What happens to ticket demand when a legend changes teams late in his career?

Wherever LeBron ends up, it makes for a good moment to look back at what happens to the ticket market when one of the greatest ever decides to join a new team. Because if there’s one thing the SeatGeek data shows clearly, it’s that when a GOAT changes teams late in his career, major demand comes with him.

LeBron James to the Lakers (2018)

Let’s start with the last time LeBron switched sides. 

In the Lakers' final pre-LeBron season, a 2017-18 Brandon Ingram and Lonzo Ball-led squad that finished 35-47, the average ticket to a Lakers home game on SeatGeek went for $168.

The season LeBron arrived, that number jumped to $279, good for a 66% spike despite the team still missing the playoffs at 37-45. That includes LeBron's home Lakers debut at Staples against the Rockets on October 20, 2018 (average ticket price was $549) and an MLK Day showdown against the Warriors that went for $648 a seat, the priciest Lakers regular-season home game on SeatGeek that year.

Tom Brady to the Buccaneers (2020)

Brady's arrival from the Patriots in March 2020 produced an even bigger ticket price jump than LeBron's, which makes sense since the Buccaneers were never the global ticket brand the Lakers are. Tampa is a small NFL market without the built-in price floor that a marquee franchise carries, so there was a lot more room to run.

Pre-Brady (2019), an average ticket to a Bucs home game ran $136 on SeatGeek. By the time Brady was lifting a Lombardi in his first season in Tampa, prices had climbed to $308.

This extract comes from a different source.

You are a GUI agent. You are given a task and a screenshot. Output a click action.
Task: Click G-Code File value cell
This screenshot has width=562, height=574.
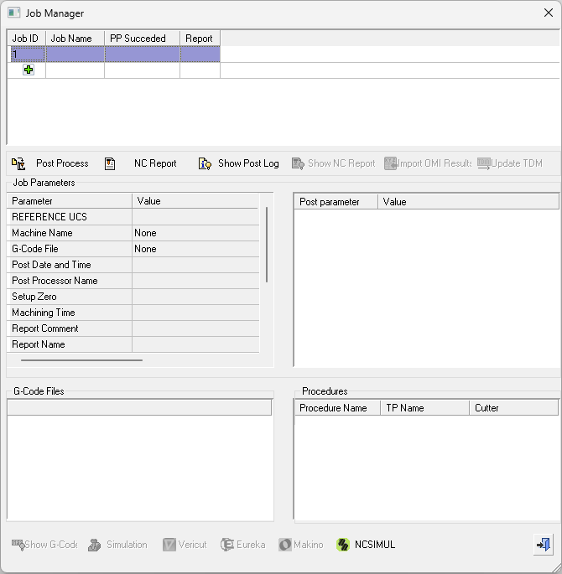[195, 249]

Prices only kept climbing once full crowds returned, as Brady’s inaugural year with the Bucs was played in front of COVID-reduced crowds at Raymond James. In his first normal-capacity season in Tampa (2021-22), the average Bucs home ticket hit $378, a +177% increase over the last pre-Brady season. A small-market NFC fanbase suddenly had Super-Bowl-champion pricing, just because of one GOAT addition.

Lionel Messi to Inter Miami (2023)

If you want to see what star power does to a ticket market in real time, this is the case study.

Before Messi, Inter Miami home games in 2022 averaged $55 a ticket. After the news broke on June 7, 2023 that Messi was joining later in the season? Tickets to Inter Miami's remaining home games on SeatGeek immediately spiked to a $271 average, nearly five times the previous season’s average.

By season’s end, the 2023 average had settled at $212 per ticket, up nearly 300% year-over-year.

Messi single-handedly turned Inter Miami home games into a more expensive average ticket than a few NBA teams that same year, which was uncharted territory for any MLS franchise.